Significance and Value of the Study

  1. Revealing Electrophysiological Characteristics of Glioma Cells
    This study is the first to demonstrate in vivo that glioma cells have the ability to generate action potentials, a finding that challenges the traditional notion that only neurons can generate action potentials, paving the way for new directions in glioma cell research.

  2. Association Between IDH Mutant Gliomas Prognosis and GABA-OPC
    The significant association between high GABA-OPC scores and improved survival rates in IDH mutant glioma patients suggests that the GABA-OPC characteristic may have a protective role in the IDH mutant subtype. This finding provides new markers for molecular typing and prognosis prediction in IDH mutant gliomas.

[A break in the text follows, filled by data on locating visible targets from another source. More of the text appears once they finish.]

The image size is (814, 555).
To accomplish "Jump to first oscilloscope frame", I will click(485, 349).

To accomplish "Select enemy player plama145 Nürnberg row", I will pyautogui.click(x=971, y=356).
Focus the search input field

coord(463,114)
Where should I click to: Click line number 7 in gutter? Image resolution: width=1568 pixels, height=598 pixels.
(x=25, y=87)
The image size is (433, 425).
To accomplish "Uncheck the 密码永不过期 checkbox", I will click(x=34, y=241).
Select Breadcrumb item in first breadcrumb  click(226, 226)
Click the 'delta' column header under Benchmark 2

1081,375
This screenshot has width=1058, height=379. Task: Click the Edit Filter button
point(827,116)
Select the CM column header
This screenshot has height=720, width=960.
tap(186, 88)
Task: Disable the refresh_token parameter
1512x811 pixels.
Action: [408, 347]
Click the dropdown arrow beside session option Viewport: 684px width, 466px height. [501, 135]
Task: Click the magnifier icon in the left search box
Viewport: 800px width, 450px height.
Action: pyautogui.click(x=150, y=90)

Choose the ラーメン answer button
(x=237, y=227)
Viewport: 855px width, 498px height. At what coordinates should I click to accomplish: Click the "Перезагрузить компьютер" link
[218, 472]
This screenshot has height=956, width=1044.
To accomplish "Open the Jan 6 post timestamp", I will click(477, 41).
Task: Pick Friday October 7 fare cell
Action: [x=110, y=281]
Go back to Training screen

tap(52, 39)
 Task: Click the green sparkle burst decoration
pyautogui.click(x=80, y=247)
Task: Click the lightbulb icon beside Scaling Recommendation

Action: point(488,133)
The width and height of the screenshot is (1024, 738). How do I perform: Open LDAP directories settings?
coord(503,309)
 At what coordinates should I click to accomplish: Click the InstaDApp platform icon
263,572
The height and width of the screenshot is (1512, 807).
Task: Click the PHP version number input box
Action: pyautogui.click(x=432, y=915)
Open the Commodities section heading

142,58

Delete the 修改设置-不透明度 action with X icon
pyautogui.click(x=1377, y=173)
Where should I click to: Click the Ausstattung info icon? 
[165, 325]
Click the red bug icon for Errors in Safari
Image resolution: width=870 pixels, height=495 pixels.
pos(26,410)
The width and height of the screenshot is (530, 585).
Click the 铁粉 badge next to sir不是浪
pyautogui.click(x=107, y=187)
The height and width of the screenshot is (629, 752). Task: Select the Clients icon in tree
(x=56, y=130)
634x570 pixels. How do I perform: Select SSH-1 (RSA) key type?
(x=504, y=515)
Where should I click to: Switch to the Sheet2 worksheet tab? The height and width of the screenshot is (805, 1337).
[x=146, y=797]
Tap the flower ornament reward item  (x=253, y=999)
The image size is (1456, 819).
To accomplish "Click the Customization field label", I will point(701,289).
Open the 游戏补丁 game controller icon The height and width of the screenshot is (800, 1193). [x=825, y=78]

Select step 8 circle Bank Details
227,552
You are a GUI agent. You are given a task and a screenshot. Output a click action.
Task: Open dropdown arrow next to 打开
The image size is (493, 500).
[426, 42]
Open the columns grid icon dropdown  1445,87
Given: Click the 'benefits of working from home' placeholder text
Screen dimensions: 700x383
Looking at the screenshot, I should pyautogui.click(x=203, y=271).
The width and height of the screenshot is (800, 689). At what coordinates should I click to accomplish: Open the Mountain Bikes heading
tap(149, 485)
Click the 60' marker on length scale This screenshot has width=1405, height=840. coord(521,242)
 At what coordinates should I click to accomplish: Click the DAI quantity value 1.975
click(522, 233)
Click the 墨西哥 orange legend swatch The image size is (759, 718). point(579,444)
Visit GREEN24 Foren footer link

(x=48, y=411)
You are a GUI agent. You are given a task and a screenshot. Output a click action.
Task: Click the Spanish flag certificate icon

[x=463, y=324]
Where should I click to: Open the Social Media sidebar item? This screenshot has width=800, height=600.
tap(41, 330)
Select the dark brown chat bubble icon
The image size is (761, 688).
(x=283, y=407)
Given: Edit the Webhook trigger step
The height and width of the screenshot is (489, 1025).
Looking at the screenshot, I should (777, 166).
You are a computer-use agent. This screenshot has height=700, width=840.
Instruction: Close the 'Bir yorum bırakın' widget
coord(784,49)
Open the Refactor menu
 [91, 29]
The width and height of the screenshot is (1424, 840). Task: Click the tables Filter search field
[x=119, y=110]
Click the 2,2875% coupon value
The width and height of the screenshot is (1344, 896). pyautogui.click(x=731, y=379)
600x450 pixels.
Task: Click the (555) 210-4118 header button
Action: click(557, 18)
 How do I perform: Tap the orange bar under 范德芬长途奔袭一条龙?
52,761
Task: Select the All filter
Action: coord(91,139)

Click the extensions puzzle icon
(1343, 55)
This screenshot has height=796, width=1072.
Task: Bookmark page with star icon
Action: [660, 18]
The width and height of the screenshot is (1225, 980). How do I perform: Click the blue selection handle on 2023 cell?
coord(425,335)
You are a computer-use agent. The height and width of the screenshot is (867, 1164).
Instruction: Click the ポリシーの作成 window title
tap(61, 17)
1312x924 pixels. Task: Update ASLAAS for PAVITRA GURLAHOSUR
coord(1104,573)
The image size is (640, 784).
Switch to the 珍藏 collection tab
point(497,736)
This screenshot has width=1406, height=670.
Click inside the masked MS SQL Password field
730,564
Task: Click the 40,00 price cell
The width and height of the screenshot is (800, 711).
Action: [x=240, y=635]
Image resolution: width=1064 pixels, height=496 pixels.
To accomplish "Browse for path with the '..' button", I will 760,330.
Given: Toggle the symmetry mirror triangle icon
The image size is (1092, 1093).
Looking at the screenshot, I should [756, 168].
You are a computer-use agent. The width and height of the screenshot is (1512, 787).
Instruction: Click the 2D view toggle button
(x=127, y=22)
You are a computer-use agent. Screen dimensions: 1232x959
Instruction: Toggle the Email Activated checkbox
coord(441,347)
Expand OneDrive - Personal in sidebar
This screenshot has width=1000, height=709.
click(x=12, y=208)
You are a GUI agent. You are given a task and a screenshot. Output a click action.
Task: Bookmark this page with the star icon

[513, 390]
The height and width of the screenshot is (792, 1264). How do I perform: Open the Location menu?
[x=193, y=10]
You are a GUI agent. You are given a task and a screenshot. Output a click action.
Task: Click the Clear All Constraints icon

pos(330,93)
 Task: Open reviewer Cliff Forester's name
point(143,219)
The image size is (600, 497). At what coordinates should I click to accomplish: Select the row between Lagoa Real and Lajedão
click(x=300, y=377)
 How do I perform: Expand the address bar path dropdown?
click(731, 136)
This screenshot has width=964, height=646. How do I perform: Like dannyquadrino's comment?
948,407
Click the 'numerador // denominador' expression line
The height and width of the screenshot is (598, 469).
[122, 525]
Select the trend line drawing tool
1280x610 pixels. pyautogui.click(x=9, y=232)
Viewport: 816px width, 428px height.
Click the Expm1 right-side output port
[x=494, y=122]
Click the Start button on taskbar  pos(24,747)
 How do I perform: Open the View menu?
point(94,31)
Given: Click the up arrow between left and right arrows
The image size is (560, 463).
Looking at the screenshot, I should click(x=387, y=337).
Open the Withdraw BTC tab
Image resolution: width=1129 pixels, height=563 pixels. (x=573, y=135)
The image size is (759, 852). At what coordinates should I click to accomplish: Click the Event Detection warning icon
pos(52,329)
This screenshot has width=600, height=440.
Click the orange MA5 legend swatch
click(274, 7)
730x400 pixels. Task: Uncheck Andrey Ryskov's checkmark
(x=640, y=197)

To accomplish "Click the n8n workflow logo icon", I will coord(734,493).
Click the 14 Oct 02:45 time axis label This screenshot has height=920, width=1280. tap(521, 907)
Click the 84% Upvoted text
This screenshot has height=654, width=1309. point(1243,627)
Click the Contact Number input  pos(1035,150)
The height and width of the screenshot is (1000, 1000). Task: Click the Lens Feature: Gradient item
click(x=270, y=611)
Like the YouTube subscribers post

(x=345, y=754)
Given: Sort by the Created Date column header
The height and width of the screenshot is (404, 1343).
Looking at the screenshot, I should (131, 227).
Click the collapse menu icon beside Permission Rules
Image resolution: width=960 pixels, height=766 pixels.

  3. New Tool for Annotating Electrophysiological Characteristics
    The development of the SCRAM tool offers an accurate method for single-cell annotation, useful for identifying and analyzing specific genomic and transcriptomic features of tumor and non-tumor cells, particularly effective in processing small sample sizes. This tool helps advance the application of single-cell RNA sequencing in complex tumor tissues.

Conclusions and Outlook

The findings of this study provide new perspectives on the complex biological characteristics of glioma cells. The action potential generation of GABA-OPC tumor cells may have a significant impact on the tumor microenvironment. Future research could further explore whether tumor cells form functional connections with surrounding neuronal networks and whether this interaction affects the risk of seizures in patients. Additionally, the existence of action potential-generating GABA-OPCs in non-tumor brain tissue, as discovered in this study, suggests that these cells may have previously undiscovered roles in normal brain function.